## Your instructions
Copy out word for word the lines of the listing below, from the line with "Image resolution: width=888" to the line with "In order to click on issue-title: wordChoice", including both of those lines.

## Data to examine
□ □ □ □ □

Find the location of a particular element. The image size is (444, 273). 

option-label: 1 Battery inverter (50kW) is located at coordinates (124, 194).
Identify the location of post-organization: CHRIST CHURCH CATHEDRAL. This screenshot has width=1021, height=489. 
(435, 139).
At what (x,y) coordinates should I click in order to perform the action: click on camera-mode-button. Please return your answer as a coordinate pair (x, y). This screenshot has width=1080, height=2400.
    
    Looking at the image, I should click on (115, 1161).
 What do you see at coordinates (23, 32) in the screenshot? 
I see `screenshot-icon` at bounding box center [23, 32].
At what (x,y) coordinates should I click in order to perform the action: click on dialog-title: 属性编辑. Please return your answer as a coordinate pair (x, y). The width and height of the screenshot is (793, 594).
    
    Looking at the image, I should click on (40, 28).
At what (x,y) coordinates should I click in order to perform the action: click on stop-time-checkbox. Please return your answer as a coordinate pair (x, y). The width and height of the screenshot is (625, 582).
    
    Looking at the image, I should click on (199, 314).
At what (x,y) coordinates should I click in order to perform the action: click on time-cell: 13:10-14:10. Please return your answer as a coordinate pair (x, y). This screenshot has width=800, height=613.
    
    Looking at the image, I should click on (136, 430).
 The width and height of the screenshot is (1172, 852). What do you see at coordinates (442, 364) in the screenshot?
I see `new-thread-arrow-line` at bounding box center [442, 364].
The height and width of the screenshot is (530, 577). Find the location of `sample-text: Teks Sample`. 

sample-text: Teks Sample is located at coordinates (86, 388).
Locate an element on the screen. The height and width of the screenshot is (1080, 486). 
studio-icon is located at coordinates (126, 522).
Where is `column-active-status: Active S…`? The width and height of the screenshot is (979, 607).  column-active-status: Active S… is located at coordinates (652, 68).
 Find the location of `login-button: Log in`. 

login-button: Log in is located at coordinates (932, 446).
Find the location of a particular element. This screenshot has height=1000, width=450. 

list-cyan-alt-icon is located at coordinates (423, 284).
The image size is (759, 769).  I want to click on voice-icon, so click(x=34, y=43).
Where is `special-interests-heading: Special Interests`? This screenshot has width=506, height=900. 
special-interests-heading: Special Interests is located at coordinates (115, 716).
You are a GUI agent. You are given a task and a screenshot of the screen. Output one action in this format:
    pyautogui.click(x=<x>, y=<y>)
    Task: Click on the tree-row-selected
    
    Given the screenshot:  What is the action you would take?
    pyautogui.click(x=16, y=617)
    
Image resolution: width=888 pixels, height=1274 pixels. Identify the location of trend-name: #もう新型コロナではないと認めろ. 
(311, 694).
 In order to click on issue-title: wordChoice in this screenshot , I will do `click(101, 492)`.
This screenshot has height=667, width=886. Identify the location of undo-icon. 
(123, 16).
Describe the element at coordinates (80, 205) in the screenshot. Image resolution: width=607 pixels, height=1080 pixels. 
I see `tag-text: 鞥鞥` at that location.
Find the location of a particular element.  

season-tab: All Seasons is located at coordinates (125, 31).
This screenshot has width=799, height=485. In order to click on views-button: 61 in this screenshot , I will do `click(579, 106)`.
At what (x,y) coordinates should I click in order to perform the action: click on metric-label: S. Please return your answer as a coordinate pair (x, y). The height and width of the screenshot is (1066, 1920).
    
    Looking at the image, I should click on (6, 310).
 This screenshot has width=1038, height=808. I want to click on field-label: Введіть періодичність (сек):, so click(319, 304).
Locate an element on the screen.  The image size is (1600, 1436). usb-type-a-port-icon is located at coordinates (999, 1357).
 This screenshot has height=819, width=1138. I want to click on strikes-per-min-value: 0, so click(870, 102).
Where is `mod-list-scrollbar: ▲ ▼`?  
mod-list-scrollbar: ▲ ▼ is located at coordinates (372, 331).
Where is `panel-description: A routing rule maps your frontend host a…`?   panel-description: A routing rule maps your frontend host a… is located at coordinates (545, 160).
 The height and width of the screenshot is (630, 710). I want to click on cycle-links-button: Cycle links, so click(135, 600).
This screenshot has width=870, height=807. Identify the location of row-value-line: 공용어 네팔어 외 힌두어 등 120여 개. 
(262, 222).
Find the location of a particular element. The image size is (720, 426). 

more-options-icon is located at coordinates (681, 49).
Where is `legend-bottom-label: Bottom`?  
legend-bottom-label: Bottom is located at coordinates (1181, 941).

□ □ □ □ □

## Answer to the problem
Image resolution: width=888 pixels, height=1274 pixels. Identify the location of trend-name: #もう新型コロナではないと認めろ. 
(311, 694).
 In order to click on issue-title: wordChoice in this screenshot , I will do `click(101, 492)`.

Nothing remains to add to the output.